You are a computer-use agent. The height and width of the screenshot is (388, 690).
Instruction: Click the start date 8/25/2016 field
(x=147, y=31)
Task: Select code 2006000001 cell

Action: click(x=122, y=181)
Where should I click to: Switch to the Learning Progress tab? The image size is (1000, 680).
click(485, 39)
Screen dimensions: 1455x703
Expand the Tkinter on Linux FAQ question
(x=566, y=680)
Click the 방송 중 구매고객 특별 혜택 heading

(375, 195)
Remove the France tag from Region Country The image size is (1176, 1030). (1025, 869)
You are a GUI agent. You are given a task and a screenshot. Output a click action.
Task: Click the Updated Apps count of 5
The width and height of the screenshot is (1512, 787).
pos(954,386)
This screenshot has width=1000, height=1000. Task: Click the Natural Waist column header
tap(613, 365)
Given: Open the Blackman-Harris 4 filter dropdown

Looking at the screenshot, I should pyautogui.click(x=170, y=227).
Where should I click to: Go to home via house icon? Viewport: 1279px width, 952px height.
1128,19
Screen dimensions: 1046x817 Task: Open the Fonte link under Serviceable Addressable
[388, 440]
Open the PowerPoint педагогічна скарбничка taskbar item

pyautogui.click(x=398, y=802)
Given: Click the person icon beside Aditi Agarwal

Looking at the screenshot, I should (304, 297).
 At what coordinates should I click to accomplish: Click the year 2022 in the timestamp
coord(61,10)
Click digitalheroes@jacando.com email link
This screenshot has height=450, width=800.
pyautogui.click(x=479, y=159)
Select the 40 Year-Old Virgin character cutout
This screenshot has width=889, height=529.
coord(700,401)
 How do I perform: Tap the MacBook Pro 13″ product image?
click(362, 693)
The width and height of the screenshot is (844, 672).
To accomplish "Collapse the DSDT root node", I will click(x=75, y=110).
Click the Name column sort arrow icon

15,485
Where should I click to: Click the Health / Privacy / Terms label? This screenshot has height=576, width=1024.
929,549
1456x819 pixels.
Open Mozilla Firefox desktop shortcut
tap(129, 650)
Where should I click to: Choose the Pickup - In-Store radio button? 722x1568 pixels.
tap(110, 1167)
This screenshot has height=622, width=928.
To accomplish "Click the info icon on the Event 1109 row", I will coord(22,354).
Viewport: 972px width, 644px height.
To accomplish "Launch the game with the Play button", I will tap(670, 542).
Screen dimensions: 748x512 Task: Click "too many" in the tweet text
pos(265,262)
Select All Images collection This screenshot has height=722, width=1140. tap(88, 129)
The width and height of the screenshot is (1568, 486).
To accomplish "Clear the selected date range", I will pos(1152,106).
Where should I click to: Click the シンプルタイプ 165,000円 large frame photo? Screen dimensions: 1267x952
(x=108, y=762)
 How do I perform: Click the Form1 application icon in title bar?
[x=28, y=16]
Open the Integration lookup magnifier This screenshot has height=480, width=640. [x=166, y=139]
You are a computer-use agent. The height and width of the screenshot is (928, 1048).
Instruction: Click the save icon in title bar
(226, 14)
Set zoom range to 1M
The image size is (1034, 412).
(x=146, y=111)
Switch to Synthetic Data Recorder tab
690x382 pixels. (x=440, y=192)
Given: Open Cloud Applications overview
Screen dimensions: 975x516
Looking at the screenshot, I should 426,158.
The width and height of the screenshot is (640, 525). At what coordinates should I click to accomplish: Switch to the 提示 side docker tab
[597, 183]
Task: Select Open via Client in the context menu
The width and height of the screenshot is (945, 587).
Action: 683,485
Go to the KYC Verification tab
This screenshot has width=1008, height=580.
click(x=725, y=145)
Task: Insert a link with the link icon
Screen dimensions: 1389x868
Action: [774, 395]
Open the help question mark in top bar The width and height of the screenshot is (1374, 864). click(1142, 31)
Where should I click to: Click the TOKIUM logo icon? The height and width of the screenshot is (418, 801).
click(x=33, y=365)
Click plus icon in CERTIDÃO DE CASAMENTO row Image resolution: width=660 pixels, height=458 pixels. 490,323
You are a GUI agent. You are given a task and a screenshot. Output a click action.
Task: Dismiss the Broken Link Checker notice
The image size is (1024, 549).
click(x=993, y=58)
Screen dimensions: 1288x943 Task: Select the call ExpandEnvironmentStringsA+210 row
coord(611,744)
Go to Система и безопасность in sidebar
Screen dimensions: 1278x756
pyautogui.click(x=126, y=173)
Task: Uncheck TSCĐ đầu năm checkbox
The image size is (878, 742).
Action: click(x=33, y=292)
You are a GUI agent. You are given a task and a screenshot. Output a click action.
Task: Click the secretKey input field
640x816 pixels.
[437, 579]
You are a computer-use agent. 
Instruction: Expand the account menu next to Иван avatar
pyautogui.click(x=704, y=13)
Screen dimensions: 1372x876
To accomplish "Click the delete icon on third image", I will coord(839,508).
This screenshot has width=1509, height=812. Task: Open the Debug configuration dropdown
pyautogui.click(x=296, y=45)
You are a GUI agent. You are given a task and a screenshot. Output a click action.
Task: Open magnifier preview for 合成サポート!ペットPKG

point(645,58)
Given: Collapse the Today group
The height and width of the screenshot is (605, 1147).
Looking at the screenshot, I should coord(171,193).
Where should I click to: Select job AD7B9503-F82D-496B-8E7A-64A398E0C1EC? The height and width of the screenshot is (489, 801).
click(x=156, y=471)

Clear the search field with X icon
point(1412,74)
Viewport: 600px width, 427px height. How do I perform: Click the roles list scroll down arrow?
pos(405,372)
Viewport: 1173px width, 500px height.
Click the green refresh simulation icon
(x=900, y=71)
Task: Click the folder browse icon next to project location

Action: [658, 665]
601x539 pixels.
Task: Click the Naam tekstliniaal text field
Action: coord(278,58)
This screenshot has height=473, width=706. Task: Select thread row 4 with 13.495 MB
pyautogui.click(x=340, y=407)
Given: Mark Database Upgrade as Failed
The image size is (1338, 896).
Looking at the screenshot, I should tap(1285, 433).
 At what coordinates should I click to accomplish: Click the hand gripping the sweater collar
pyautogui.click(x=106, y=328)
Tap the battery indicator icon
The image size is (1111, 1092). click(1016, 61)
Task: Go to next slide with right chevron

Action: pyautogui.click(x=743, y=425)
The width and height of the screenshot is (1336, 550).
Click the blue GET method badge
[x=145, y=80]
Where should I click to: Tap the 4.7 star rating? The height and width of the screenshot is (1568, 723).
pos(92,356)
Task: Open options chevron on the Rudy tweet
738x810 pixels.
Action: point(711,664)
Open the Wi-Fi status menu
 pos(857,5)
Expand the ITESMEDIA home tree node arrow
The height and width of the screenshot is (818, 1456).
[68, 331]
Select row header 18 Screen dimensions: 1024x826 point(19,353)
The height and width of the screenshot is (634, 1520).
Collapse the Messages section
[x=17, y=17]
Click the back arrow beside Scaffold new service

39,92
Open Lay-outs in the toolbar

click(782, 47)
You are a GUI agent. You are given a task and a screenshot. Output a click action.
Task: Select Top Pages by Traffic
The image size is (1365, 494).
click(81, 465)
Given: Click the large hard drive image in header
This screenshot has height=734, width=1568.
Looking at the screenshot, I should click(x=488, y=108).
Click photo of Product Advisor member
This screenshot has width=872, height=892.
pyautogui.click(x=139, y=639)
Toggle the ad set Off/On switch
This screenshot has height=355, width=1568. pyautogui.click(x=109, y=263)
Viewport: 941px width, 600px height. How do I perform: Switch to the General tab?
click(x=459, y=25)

************

• About this task:
All lines of the records above with the word "computer" in them are to be copied.

• Task result:
You are a computer-use agent. The height and width of the screenshot is (388, 690).
You are a computer-use agent. The height and width of the screenshot is (928, 1048).
You are a computer-use agent. 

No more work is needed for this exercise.